### Task goal
For each record below, output its text exactly and skip any picture.
..........
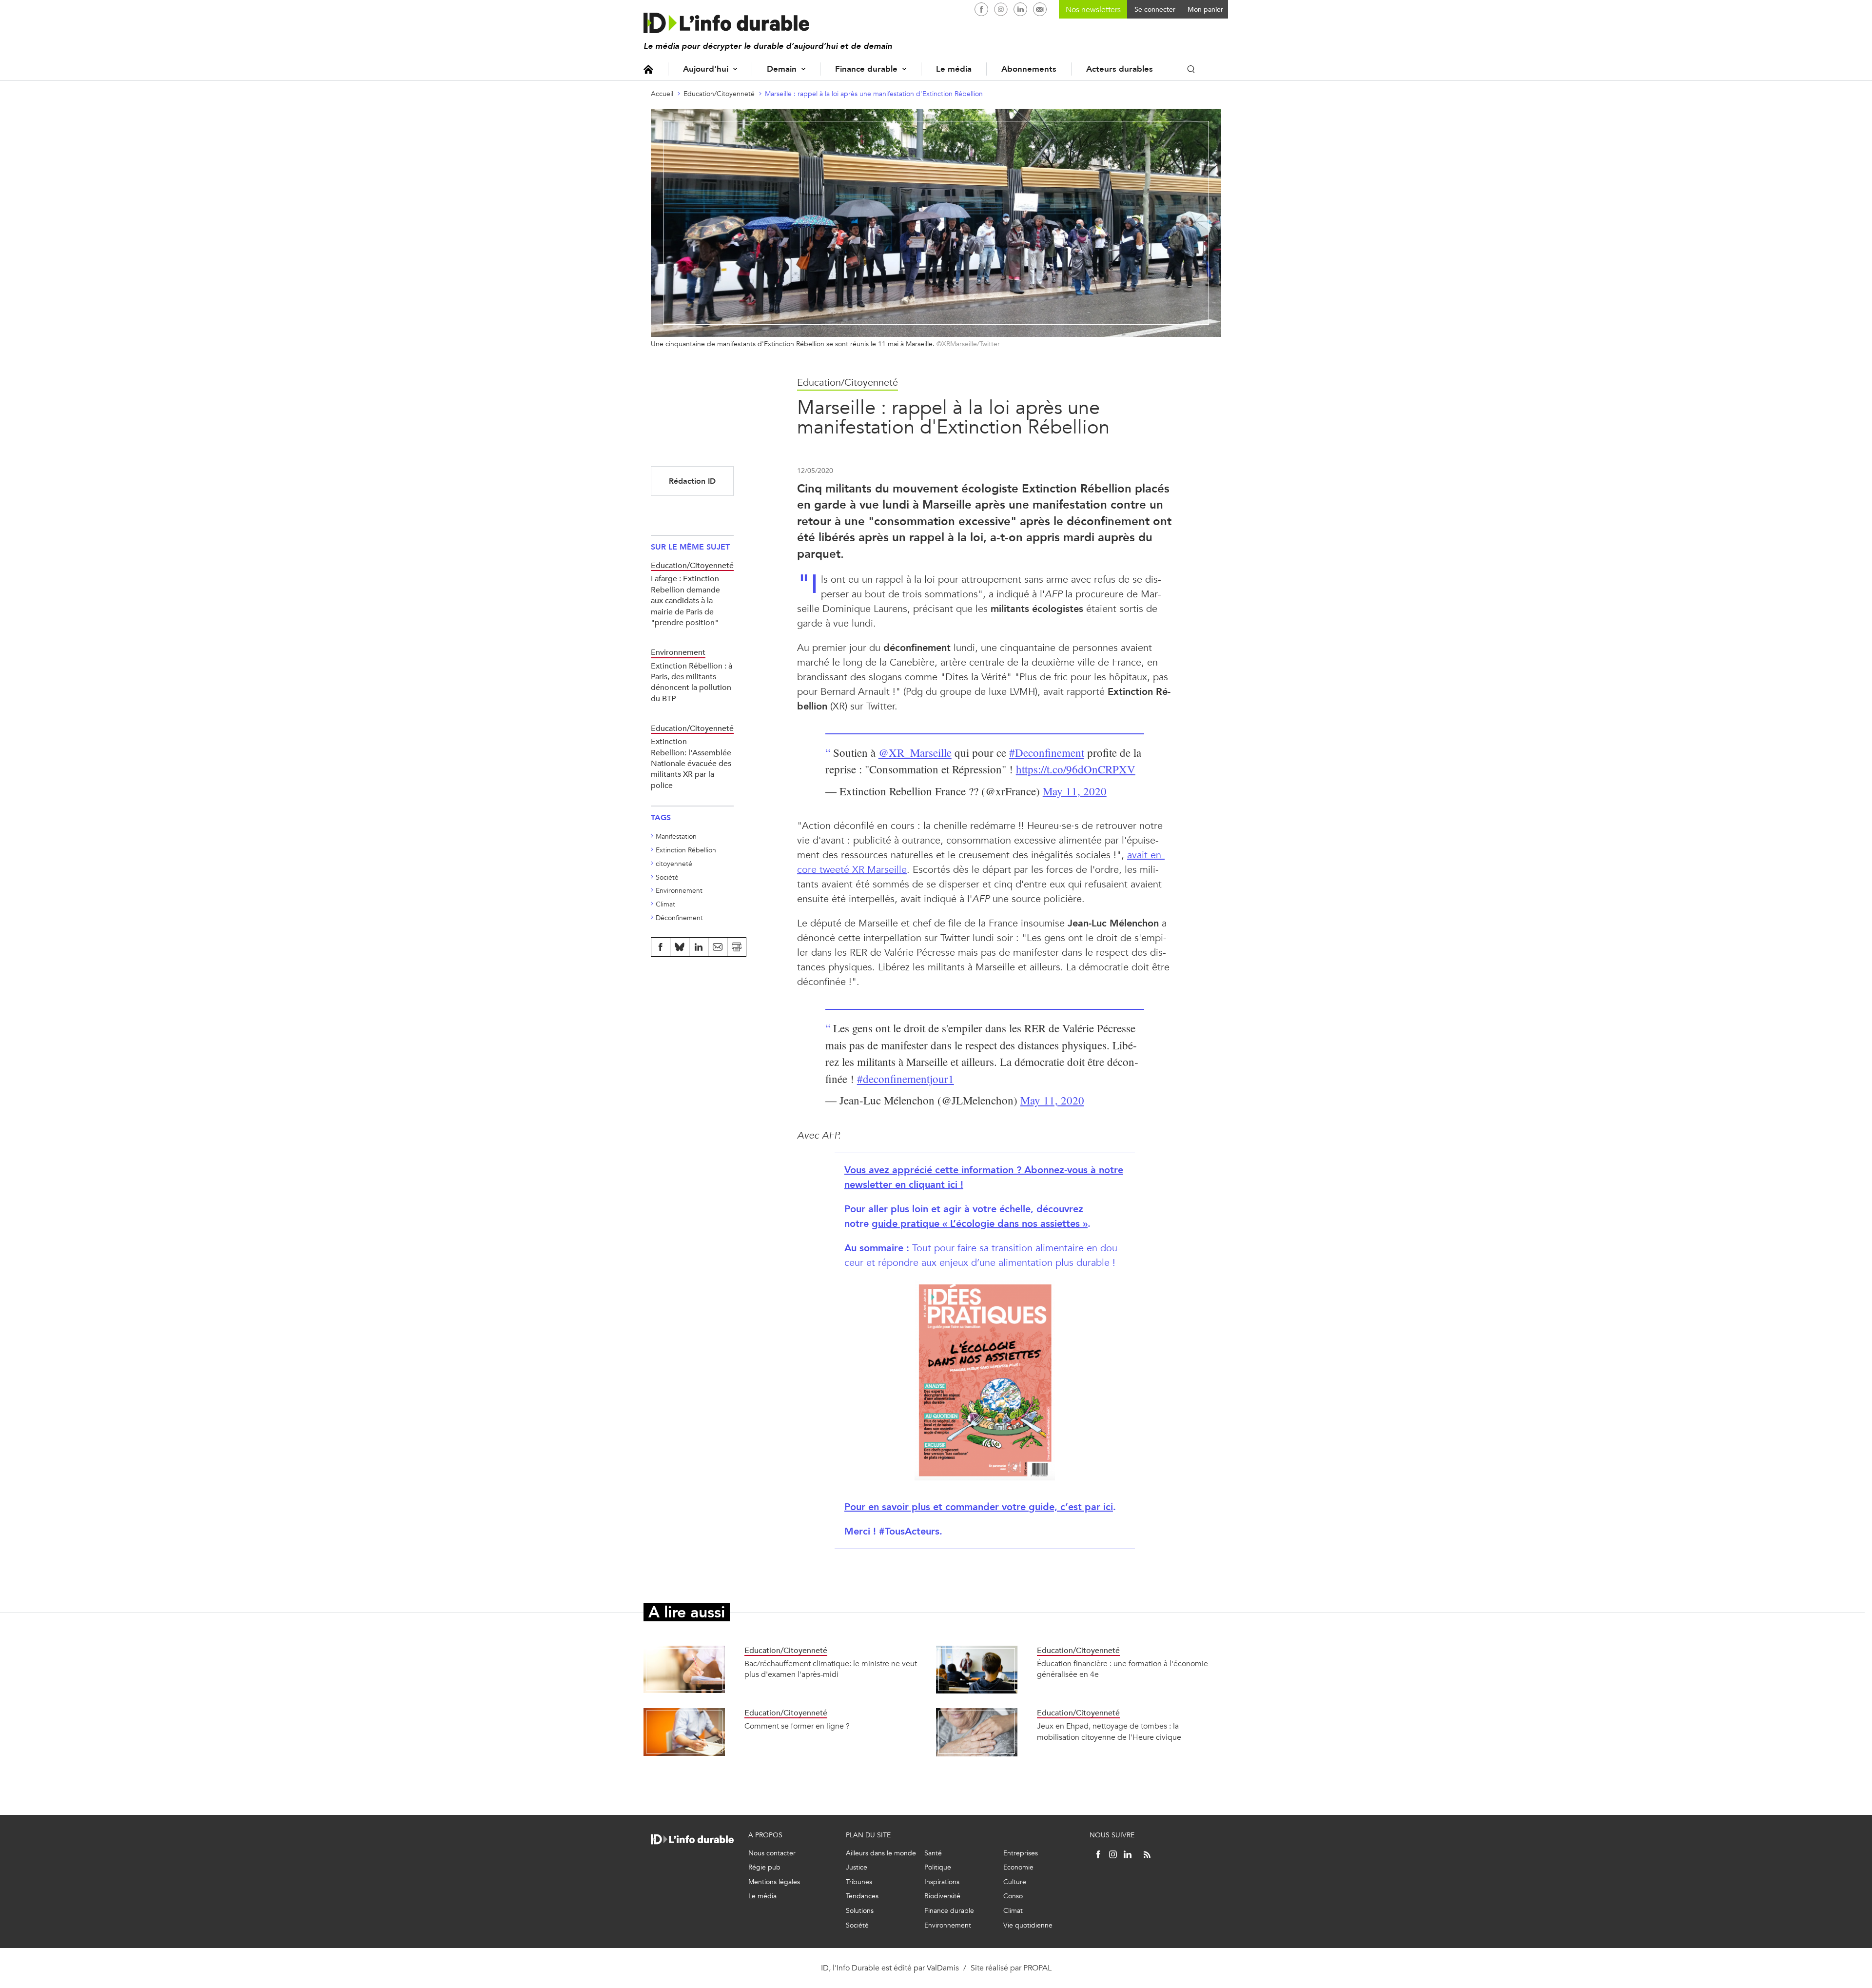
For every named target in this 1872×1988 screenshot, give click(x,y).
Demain (782, 69)
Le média (954, 69)
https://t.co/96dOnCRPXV (1075, 769)
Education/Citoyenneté (719, 93)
..........
### Your solution
For every named target in this 1872×1988 screenshot, give click(x,y).
Demain (782, 69)
Le média (954, 69)
https://t.co/96dOnCRPXV (1075, 769)
Education/Citoyenneté (719, 93)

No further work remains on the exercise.